J. “Mo’ong” Santoso Pribadi (THA/ID)
“Mo’ong” Santoso Pribadi is an experimental music composer and instrument builder born in Bangkok, raised in Java, Indonesia, and currently based in Vilnius, Lithuania. His practice centers on decolonial approaches to sound, seeking to reconnect with and reinterpret the sonic histories of the Indonesian Archipelago while reshaping them within contemporary contexts. Rather than rejecting tradition, Mo’ong engages in an ongoing dialogue with it, allowing inherited memories, gestures, and rhythms to be questioned, reimagined, and embodied anew.

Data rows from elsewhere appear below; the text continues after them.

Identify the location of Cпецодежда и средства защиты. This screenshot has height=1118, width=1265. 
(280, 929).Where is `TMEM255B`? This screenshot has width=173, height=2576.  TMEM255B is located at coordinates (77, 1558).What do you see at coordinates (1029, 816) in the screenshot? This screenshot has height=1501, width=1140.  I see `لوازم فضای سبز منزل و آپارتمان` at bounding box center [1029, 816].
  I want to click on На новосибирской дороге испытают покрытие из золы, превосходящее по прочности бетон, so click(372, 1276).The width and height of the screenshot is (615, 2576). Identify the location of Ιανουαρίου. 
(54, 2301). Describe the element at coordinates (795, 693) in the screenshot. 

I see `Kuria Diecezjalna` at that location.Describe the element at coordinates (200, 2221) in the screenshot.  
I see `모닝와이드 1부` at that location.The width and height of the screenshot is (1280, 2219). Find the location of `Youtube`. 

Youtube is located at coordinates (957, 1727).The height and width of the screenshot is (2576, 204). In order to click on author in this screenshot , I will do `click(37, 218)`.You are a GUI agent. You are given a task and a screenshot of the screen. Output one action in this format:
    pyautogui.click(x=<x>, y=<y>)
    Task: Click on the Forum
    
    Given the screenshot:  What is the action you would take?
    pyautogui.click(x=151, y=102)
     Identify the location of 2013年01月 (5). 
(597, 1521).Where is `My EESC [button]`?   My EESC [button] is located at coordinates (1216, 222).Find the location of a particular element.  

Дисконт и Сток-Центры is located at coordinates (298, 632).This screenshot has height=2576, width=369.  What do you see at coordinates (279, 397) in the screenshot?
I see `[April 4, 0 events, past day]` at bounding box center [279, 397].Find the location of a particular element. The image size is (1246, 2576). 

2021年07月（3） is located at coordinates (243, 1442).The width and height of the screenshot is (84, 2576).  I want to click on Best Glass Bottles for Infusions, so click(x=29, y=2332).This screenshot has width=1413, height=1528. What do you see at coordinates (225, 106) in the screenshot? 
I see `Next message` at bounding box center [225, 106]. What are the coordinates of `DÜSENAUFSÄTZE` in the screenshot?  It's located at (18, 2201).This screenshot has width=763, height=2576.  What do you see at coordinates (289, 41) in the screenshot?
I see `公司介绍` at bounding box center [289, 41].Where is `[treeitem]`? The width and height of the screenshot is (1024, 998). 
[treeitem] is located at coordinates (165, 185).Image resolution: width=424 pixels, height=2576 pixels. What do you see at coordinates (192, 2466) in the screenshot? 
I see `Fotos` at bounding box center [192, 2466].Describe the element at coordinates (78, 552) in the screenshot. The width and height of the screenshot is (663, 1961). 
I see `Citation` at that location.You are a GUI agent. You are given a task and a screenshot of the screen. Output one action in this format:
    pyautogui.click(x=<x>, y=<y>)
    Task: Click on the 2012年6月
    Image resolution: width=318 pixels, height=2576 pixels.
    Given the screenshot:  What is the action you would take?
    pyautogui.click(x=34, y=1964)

Working across experimental music, performance, and sound art, Mo’ong collaborates extensively with modern dance, theater, contemporary puppet theater, installation art, and performance art. Since 2015, his Limbah Berbunyi project has focused on composing music from found objects and waste materials, followed by the Sound-Making Objects project, which further explores the hidden resonances and sonic agency of unconventional materials.
Mo’ong’s recent solo work marks a quiet turning inward after years of collaborative projects such as Raja Kirik his experimental duo with Yennu Ariendra exploring contested historical narratives from the Dutch occupation of Indonesia and Takkak Takkak, a cross-cultural collaboration with Shigeru Ishihara (DJ Scotch Egg). In his solo practice, sound becomes a bodily and intuitive process: listening closely to how memory, environment, and material interact within him.
Each composition emerges from encounters with found objects gathered from his surroundings. These materials are not forced into familiar tuning systems; instead, Mo’ong follows their natural unfolding. Track titles arise as onomatopoeic responses to the sounds themselves—sonic imprints that carry the memory of each object’s voice into the music. Through careful listening, these objects reveal their own tonal worlds and quiet agency.
The result is music that feels both ancient and new, grounded yet untethered. Across his work as a composer, performer, and sound designer—including contributions to independent films—Mo’ong creates spaces where memory and experimentation coexist, allowing sound to remain porous, unconfined, and alive.